# SOURCE EXTRACT:
+===+

From: Dave Chinner <dchinner@redhat.com>

When we enter direct reclaim we may have used an arbitrary amount of stack
space, and hence entering the filesystem to do writeback can then lead to
stack overruns.

Writeback from direct reclaim is a bad idea, anyway. The background flusher
threads should be taking care of cleaning dirty pages, and direct reclaim will
kick them if they aren't already doing work. If direct reclaim is also calling
->writepage, it will cause the IO patterns from the background flusher threads
to be upset by LRU-order writeback from pageout(). Having competing sources of
IO trying to clean pages on the same backing device reduces throughput by
increasing the amount of seeks that the backing device has to do to write back
the pages.

Hence for direct reclaim we should not allow ->writepages to be entered at all.
Set up the relevant scan_control structures to enforce this, and prevent
sc->may_writepage from being set in other places in the direct reclaim path in
response to other events.

+===+

# SUPPLIED INFORMATION:
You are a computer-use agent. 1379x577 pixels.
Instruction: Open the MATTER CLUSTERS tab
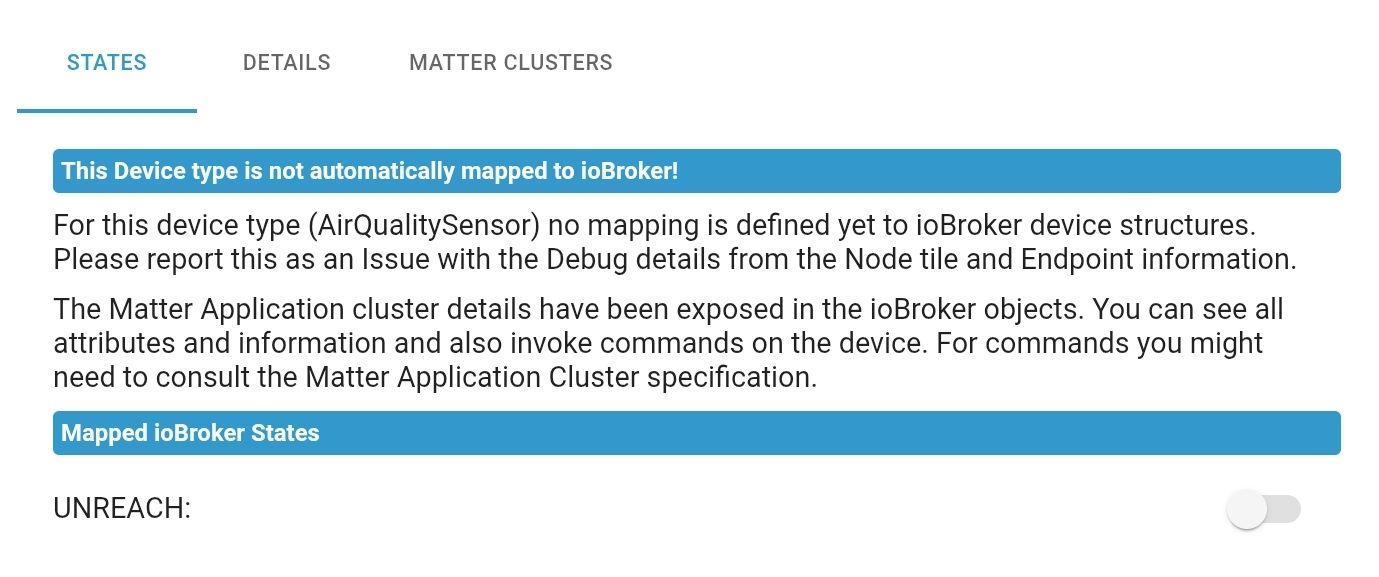(510, 62)
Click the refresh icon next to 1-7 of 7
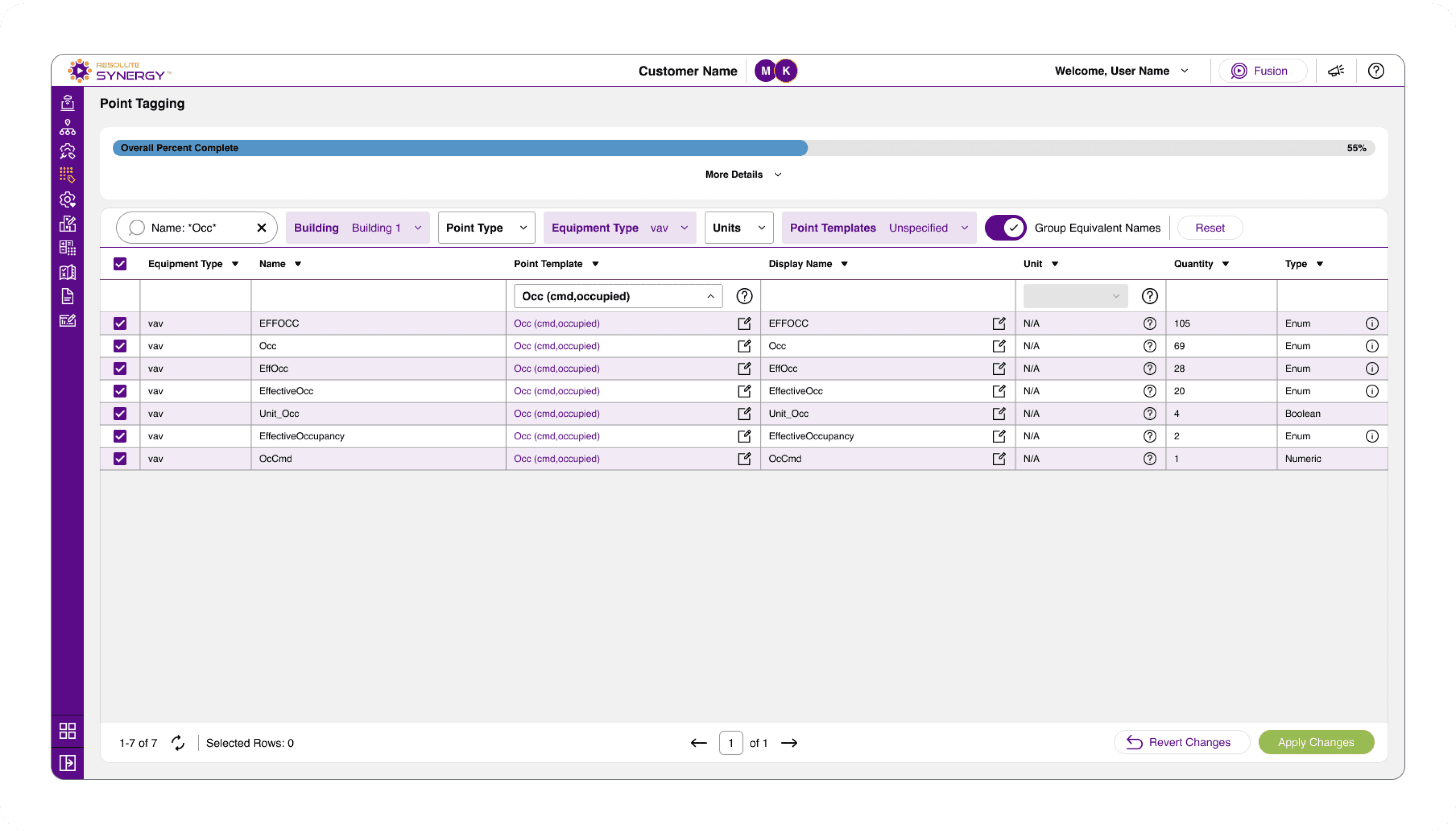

+===+

# LIST OF TASKS:
1. Summarize the patch description about writeback from direct reclaim in two sentences.
2. Continue the patch description about writeback from direct reclaim, starting after its final sentence.

# ANSWERS GIVEN:
1. Direct reclaim may already have used an arbitrary amount of stack space, so entering the filesystem to do writeback from it can lead to stack overruns, and its LRU-order writeback through pageout() also upsets the IO patterns of the background flusher threads, increasing seeks and reducing throughput. The patch therefore sets up the relevant scan_control structures so that direct reclaim never enters ->writepages, and it prevents sc->may_writepage from being set in other places in the direct reclaim path.

2.
Signed-off-by: Dave Chinner <dchinner@redhat.com>
---
 mm/vmscan.c |   13 ++++++-------
 1 files changed, 6 insertions(+), 7 deletions(-)

diff --git a/mm/vmscan.c b/mm/vmscan.c
index f293372..3c194f4 100644
--- a/mm/vmscan.c
+++ b/mm/vmscan.c
@@ -1829,10 +1829,8 @@ static unsigned long do_try_to_free_pages(struct zonelist *zonelist,
 		 * writeout.  So in laptop mode, write out the whole world.
 		 */
 		writeback_threshold = sc->nr_to_reclaim + sc->nr_to_reclaim / 2;
-		if (total_scanned > writeback_threshold) {
+		if (total_scanned > writeback_threshold)
 			wakeup_flusher_threads(laptop_mode ? 0 : total_scanned);
-			sc->may_writepage = 1;
-		}
 
 		/* Take a nap, wait for some writeback to complete */
 		if (!sc->hibernation_mode && sc->nr_scanned &&
@@ -1874,7 +1872,7 @@ unsigned long try_to_free_pages(struct zonelist *zonelist, int order,
 {
 	struct scan_control sc = {
 		.gfp_mask = gfp_mask,
-		.may_writepage = !laptop_mode,
+		.may_writepage = 0,
 		.nr_to_reclaim = SWAP_CLUSTER_MAX,
 		.may_unmap = 1,
 		.may_swap = 1,
@@ -1896,7 +1894,7 @@ unsigned long mem_cgroup_shrink_node_zone(struct mem_cgroup *mem,
 						struct zone *zone, int nid)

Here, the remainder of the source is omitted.